To do: Type again, exactly, the lines below from the start through the line that includes "You are a computer-use".

**** Source data

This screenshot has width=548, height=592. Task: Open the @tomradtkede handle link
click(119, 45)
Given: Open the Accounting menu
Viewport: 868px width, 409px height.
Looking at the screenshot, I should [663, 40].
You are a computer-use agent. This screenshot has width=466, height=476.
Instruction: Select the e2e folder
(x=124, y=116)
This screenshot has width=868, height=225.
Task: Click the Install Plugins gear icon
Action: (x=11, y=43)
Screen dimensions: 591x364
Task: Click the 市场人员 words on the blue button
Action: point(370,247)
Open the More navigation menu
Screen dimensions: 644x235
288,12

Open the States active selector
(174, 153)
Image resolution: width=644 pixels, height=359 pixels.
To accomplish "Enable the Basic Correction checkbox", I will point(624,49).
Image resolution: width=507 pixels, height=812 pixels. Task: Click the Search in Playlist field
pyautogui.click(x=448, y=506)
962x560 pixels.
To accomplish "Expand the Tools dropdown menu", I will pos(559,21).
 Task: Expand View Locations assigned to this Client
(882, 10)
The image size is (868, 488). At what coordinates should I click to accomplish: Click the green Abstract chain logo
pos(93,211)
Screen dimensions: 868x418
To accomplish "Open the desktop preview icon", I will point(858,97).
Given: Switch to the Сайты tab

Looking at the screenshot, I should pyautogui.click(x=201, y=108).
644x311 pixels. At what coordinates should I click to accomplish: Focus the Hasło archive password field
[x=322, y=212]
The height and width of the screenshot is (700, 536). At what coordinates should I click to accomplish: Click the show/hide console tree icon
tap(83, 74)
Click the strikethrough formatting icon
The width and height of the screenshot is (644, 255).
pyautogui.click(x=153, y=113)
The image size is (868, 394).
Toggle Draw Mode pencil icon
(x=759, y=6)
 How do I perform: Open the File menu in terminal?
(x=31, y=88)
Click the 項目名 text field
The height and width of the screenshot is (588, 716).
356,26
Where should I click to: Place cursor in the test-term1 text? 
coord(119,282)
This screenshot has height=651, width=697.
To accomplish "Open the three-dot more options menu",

********

Your solution:
This screenshot has width=548, height=592. Task: Open the @tomradtkede handle link
click(119, 45)
Given: Open the Accounting menu
Viewport: 868px width, 409px height.
Looking at the screenshot, I should [663, 40].
You are a computer-use agent. This screenshot has width=466, height=476.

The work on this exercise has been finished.